• What you need to do
Every line of the data, first to last, must be written out unchanged.

[Stored entries]
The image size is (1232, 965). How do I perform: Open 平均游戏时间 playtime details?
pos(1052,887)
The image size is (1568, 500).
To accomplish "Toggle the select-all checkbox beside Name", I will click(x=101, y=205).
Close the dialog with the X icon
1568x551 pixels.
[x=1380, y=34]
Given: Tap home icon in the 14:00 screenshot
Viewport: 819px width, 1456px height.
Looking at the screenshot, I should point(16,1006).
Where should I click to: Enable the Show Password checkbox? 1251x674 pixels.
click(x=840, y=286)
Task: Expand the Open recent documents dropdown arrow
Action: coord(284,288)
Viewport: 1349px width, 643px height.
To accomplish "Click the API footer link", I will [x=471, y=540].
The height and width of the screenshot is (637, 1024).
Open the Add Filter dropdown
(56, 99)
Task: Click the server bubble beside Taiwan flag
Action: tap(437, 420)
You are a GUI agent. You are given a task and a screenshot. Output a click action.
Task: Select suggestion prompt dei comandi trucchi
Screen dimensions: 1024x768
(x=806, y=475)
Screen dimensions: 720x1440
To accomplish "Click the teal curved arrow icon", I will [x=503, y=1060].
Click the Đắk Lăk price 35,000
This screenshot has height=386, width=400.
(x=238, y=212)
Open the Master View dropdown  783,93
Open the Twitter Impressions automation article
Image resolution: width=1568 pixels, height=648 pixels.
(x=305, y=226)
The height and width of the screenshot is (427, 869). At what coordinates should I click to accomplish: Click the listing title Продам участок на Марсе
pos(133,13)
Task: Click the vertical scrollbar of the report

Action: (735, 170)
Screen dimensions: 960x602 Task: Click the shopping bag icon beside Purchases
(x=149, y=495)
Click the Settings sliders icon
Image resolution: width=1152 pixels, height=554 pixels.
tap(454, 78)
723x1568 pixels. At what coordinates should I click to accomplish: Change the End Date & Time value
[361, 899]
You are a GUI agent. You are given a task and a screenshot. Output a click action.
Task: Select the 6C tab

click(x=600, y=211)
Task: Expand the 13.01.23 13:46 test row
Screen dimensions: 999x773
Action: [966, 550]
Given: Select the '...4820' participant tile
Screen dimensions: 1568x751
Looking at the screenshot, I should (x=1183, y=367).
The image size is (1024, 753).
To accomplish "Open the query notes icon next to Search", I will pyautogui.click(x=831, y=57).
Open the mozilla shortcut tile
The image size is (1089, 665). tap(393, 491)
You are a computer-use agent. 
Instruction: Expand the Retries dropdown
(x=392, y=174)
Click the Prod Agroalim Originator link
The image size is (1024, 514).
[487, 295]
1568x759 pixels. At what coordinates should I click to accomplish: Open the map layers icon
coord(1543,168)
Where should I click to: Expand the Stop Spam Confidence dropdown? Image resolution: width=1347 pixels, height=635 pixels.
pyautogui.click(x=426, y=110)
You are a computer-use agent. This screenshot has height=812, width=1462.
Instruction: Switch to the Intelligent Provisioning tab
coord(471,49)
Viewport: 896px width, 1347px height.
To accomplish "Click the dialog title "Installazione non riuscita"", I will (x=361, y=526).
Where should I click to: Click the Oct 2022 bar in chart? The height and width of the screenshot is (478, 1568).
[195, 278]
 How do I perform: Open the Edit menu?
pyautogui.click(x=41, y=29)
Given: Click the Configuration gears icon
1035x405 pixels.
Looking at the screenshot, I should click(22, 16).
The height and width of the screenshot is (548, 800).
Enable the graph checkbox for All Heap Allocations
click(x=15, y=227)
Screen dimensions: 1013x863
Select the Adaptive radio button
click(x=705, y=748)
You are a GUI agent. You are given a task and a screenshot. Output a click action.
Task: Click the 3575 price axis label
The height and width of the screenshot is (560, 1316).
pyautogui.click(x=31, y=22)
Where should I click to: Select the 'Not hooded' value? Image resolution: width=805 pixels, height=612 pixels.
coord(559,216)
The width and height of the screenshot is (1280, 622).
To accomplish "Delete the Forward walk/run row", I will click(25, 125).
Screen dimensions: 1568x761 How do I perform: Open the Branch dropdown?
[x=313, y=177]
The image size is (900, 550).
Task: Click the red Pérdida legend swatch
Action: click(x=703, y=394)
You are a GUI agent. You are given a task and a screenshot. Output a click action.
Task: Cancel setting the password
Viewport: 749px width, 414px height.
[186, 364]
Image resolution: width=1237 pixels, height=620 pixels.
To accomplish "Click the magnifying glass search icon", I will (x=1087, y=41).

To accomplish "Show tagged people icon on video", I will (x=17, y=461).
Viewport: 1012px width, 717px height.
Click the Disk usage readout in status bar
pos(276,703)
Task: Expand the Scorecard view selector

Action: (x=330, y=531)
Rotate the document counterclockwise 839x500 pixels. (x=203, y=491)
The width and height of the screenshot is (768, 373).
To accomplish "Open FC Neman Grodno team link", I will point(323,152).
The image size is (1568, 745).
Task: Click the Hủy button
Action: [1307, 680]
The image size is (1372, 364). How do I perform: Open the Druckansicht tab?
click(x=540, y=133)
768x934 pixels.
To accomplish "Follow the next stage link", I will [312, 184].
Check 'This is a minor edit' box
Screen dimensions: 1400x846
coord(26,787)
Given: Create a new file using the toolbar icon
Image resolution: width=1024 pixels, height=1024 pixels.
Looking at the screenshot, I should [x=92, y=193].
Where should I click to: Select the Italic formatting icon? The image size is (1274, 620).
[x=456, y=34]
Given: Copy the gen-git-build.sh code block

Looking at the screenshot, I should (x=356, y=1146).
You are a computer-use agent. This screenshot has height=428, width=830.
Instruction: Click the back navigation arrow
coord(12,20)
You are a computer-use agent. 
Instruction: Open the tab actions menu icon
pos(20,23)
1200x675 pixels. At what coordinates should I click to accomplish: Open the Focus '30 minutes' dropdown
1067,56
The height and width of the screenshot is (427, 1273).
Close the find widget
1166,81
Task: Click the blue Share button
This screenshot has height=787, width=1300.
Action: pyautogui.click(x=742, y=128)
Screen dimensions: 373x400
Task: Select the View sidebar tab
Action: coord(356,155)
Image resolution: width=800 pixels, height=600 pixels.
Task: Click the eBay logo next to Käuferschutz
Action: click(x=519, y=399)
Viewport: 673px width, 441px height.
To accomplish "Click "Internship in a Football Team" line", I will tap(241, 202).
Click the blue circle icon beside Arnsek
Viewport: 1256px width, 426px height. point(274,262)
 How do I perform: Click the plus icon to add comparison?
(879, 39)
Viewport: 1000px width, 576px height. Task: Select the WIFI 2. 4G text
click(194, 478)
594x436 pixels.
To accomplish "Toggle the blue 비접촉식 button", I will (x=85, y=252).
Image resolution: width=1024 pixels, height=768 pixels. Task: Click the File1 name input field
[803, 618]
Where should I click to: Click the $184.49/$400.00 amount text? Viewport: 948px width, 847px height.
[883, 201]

• Solution
The image size is (1232, 965). How do I perform: Open 平均游戏时间 playtime details?
pos(1052,887)
The image size is (1568, 500).
To accomplish "Toggle the select-all checkbox beside Name", I will click(x=101, y=205).
Close the dialog with the X icon
1568x551 pixels.
[x=1380, y=34]
Given: Tap home icon in the 14:00 screenshot
Viewport: 819px width, 1456px height.
Looking at the screenshot, I should point(16,1006).
Where should I click to: Enable the Show Password checkbox? 1251x674 pixels.
click(x=840, y=286)
Task: Expand the Open recent documents dropdown arrow
Action: coord(284,288)
Viewport: 1349px width, 643px height.
To accomplish "Click the API footer link", I will [x=471, y=540].
The height and width of the screenshot is (637, 1024).
Open the Add Filter dropdown
(56, 99)
Task: Click the server bubble beside Taiwan flag
Action: tap(437, 420)
You are a GUI agent. You are given a task and a screenshot. Output a click action.
Task: Select suggestion prompt dei comandi trucchi
Screen dimensions: 1024x768
(x=806, y=475)
Screen dimensions: 720x1440
To accomplish "Click the teal curved arrow icon", I will [x=503, y=1060].
Click the Đắk Lăk price 35,000
This screenshot has height=386, width=400.
(x=238, y=212)
Open the Master View dropdown  783,93
Open the Twitter Impressions automation article
Image resolution: width=1568 pixels, height=648 pixels.
(x=305, y=226)
The height and width of the screenshot is (427, 869). At what coordinates should I click to accomplish: Click the listing title Продам участок на Марсе
pos(133,13)
Task: Click the vertical scrollbar of the report

Action: (735, 170)
Screen dimensions: 960x602 Task: Click the shopping bag icon beside Purchases
(x=149, y=495)
Click the Settings sliders icon
Image resolution: width=1152 pixels, height=554 pixels.
tap(454, 78)
723x1568 pixels. At what coordinates should I click to accomplish: Change the End Date & Time value
[361, 899]
You are a GUI agent. You are given a task and a screenshot. Output a click action.
Task: Select the 6C tab

click(x=600, y=211)
Task: Expand the 13.01.23 13:46 test row
Screen dimensions: 999x773
Action: [966, 550]
Given: Select the '...4820' participant tile
Screen dimensions: 1568x751
Looking at the screenshot, I should (x=1183, y=367).
The image size is (1024, 753).
To accomplish "Open the query notes icon next to Search", I will pyautogui.click(x=831, y=57).
Open the mozilla shortcut tile
The image size is (1089, 665). tap(393, 491)
You are a computer-use agent. 
Instruction: Expand the Retries dropdown
(x=392, y=174)
Click the Prod Agroalim Originator link
The image size is (1024, 514).
[487, 295]
1568x759 pixels. At what coordinates should I click to accomplish: Open the map layers icon
coord(1543,168)
Where should I click to: Expand the Stop Spam Confidence dropdown? Image resolution: width=1347 pixels, height=635 pixels.
pyautogui.click(x=426, y=110)
You are a computer-use agent. This screenshot has height=812, width=1462.
Instruction: Switch to the Intelligent Provisioning tab
coord(471,49)
Viewport: 896px width, 1347px height.
To accomplish "Click the dialog title "Installazione non riuscita"", I will (x=361, y=526).
Where should I click to: Click the Oct 2022 bar in chart? The height and width of the screenshot is (478, 1568).
[195, 278]
 How do I perform: Open the Edit menu?
pyautogui.click(x=41, y=29)
Given: Click the Configuration gears icon
1035x405 pixels.
Looking at the screenshot, I should click(22, 16).
The height and width of the screenshot is (548, 800).
Enable the graph checkbox for All Heap Allocations
click(x=15, y=227)
Screen dimensions: 1013x863
Select the Adaptive radio button
click(x=705, y=748)
You are a GUI agent. You are given a task and a screenshot. Output a click action.
Task: Click the 3575 price axis label
The height and width of the screenshot is (560, 1316).
pyautogui.click(x=31, y=22)
Where should I click to: Select the 'Not hooded' value? Image resolution: width=805 pixels, height=612 pixels.
coord(559,216)
The width and height of the screenshot is (1280, 622).
To accomplish "Delete the Forward walk/run row", I will click(25, 125).
Screen dimensions: 1568x761 How do I perform: Open the Branch dropdown?
[x=313, y=177]
The image size is (900, 550).
Task: Click the red Pérdida legend swatch
Action: click(x=703, y=394)
You are a GUI agent. You are given a task and a screenshot. Output a click action.
Task: Cancel setting the password
Viewport: 749px width, 414px height.
[186, 364]
Image resolution: width=1237 pixels, height=620 pixels.
To accomplish "Click the magnifying glass search icon", I will (x=1087, y=41).

To accomplish "Show tagged people icon on video", I will (x=17, y=461).
Viewport: 1012px width, 717px height.
Click the Disk usage readout in status bar
pos(276,703)
Task: Expand the Scorecard view selector

Action: (x=330, y=531)
Rotate the document counterclockwise 839x500 pixels. (x=203, y=491)
The width and height of the screenshot is (768, 373).
To accomplish "Open FC Neman Grodno team link", I will point(323,152).
The image size is (1568, 745).
Task: Click the Hủy button
Action: [1307, 680]
The image size is (1372, 364). How do I perform: Open the Druckansicht tab?
click(x=540, y=133)
768x934 pixels.
To accomplish "Follow the next stage link", I will [312, 184].
Check 'This is a minor edit' box
Screen dimensions: 1400x846
coord(26,787)
Given: Create a new file using the toolbar icon
Image resolution: width=1024 pixels, height=1024 pixels.
Looking at the screenshot, I should [x=92, y=193].
Where should I click to: Select the Italic formatting icon? The image size is (1274, 620).
[x=456, y=34]
Given: Copy the gen-git-build.sh code block

Looking at the screenshot, I should (x=356, y=1146).
You are a computer-use agent. This screenshot has height=428, width=830.
Instruction: Click the back navigation arrow
coord(12,20)
You are a computer-use agent. 
Instruction: Open the tab actions menu icon
pos(20,23)
1200x675 pixels. At what coordinates should I click to accomplish: Open the Focus '30 minutes' dropdown
1067,56
The height and width of the screenshot is (427, 1273).
Close the find widget
1166,81
Task: Click the blue Share button
This screenshot has height=787, width=1300.
Action: pyautogui.click(x=742, y=128)
Screen dimensions: 373x400
Task: Select the View sidebar tab
Action: coord(356,155)
Image resolution: width=800 pixels, height=600 pixels.
Task: Click the eBay logo next to Käuferschutz
Action: click(x=519, y=399)
Viewport: 673px width, 441px height.
To accomplish "Click "Internship in a Football Team" line", I will tap(241, 202).
Click the blue circle icon beside Arnsek
Viewport: 1256px width, 426px height. point(274,262)
 How do I perform: Click the plus icon to add comparison?
(879, 39)
Viewport: 1000px width, 576px height. Task: Select the WIFI 2. 4G text
click(194, 478)
594x436 pixels.
To accomplish "Toggle the blue 비접촉식 button", I will (x=85, y=252).
Image resolution: width=1024 pixels, height=768 pixels. Task: Click the File1 name input field
[803, 618]
Where should I click to: Click the $184.49/$400.00 amount text? Viewport: 948px width, 847px height.
[883, 201]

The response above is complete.